Une nouvelle coordination monétaire et budgétaire pour l’Europe
De nouvelles recettes sont donc possibles mais ne suffiront pas pour absorber rapidement le déficit. Des économies sont également envisageables, mais il faudra les consacrer à une meilleure orientation des fonds publics. À titre d’exemple, la nouvelle étude réalisée par le BASIC pour le Secours catholique et d’autres organisations estime à 19 milliards d’euros le coût annuel porté par l’État pour réparer une partie des dégâts causés par le modèle productiviste agricole. Il faut donc impérativement défendre, face à Bruxelles, une trajectoire de réduction de la dette étalée dans le temps. En parallèle, chercher des alliés en vue d’une réforme de la gouvernance économique européenne.

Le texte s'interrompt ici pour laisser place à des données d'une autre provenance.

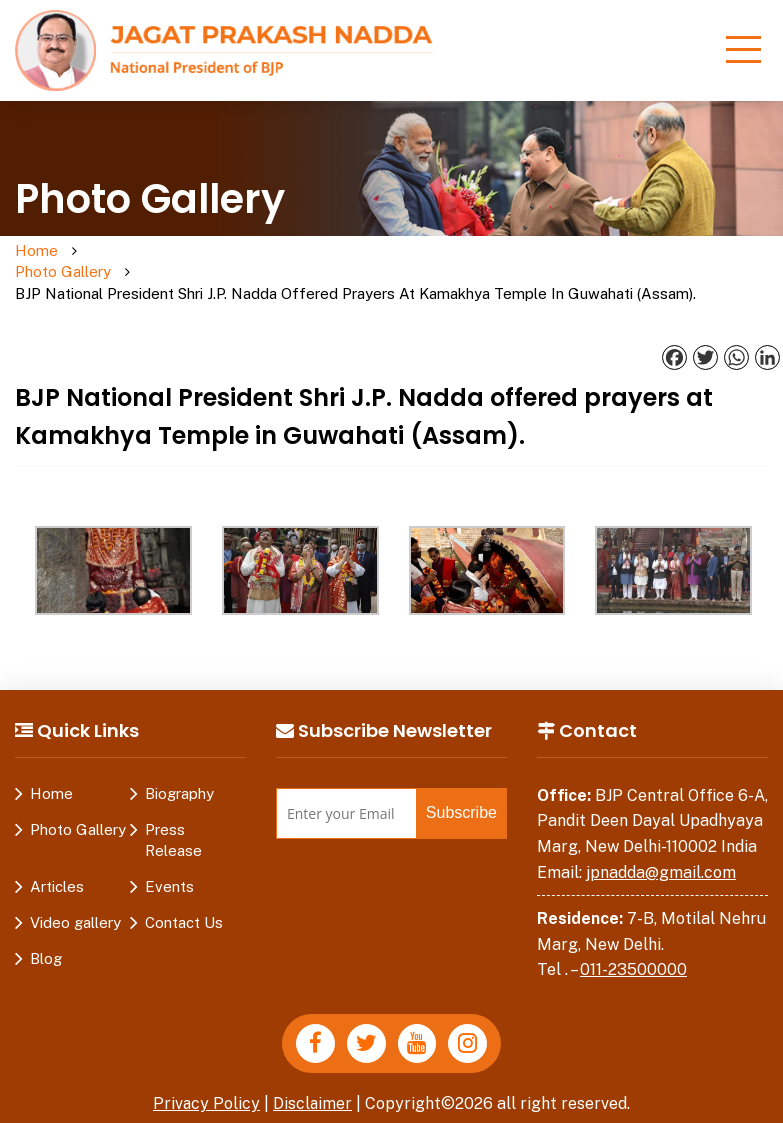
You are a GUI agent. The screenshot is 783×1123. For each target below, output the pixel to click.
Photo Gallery (113, 262)
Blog (46, 937)
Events (169, 865)
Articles (57, 865)
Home (36, 251)
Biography (179, 772)
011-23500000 (633, 949)
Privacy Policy (206, 1082)
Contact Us (184, 901)
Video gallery (75, 901)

Financer des investissements européens communs est une priorité politique selon le rapport Draghi et la présidente reconduite de la Commission U. von der Leyen au nom de la compétitivité internationale. Mais ces investissements n’iront pas sans une grande part d’investissements publics dont le financement devra reposer au moins en partie par des emprunts communs contractés par la Commission au nom de l’Union européenne. Sans doute faudra-t-il aussi en passer par un soutien par la BCE et les banques publiques via des programmes d’achats d’actifs fléchés.

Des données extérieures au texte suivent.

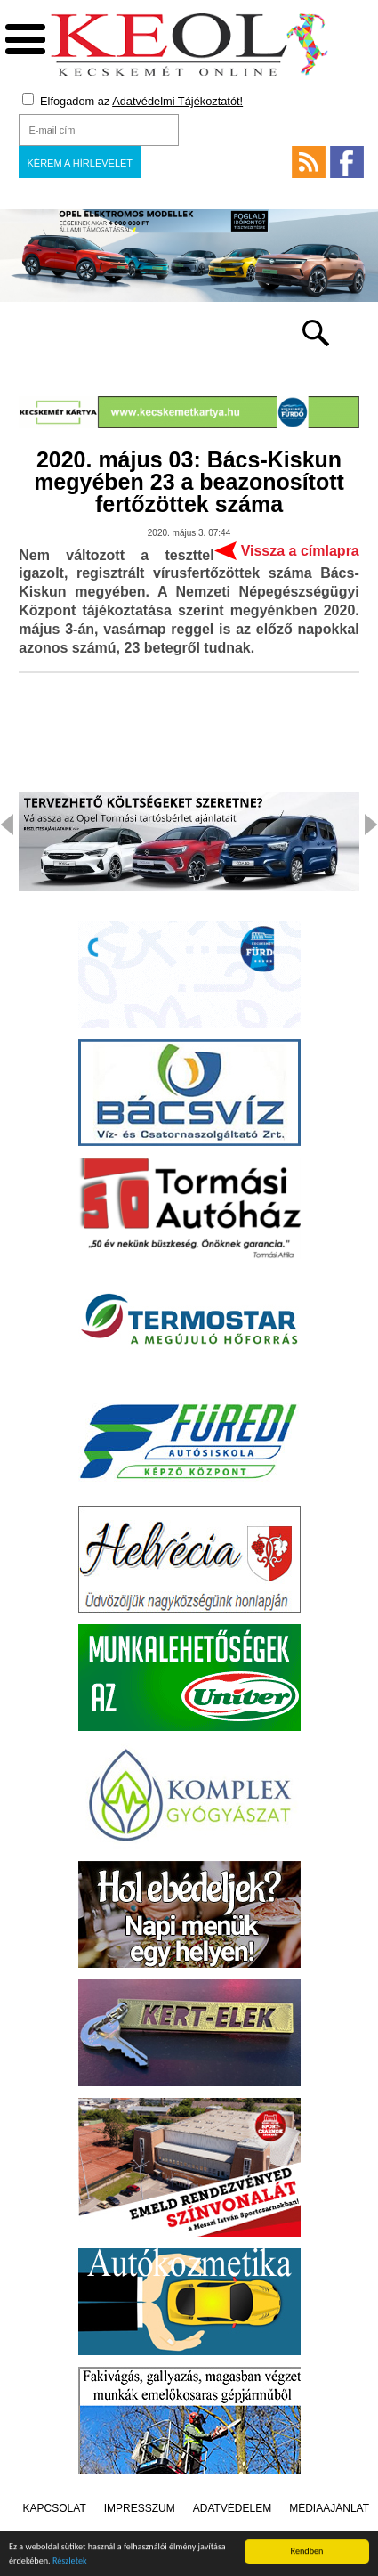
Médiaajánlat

Plus fondamentalement, l’Europe a besoin d’une nouvelle coordination monétaire et budgétaire, capable de soutenir dans la durée la transformation de notre économie, y compris en temps de crise. Le volet monétaire concerne la BCE et son mandat, qui offre plus de marges de manœuvre pour agir qu’on le pense d’ordinaire. Quant au volet budgétaire, la réforme du Pacte de stabilité a déçu, mais le compromis trouvé en décembre 2023 évoque la possibilité de revoir les méthodes de calcul de la dette publique : c’est une porte entrouverte pour traiter à part les dépenses dans transition écologique par exemple, en attendant des financements plus massifs et des modalités plus audacieuses.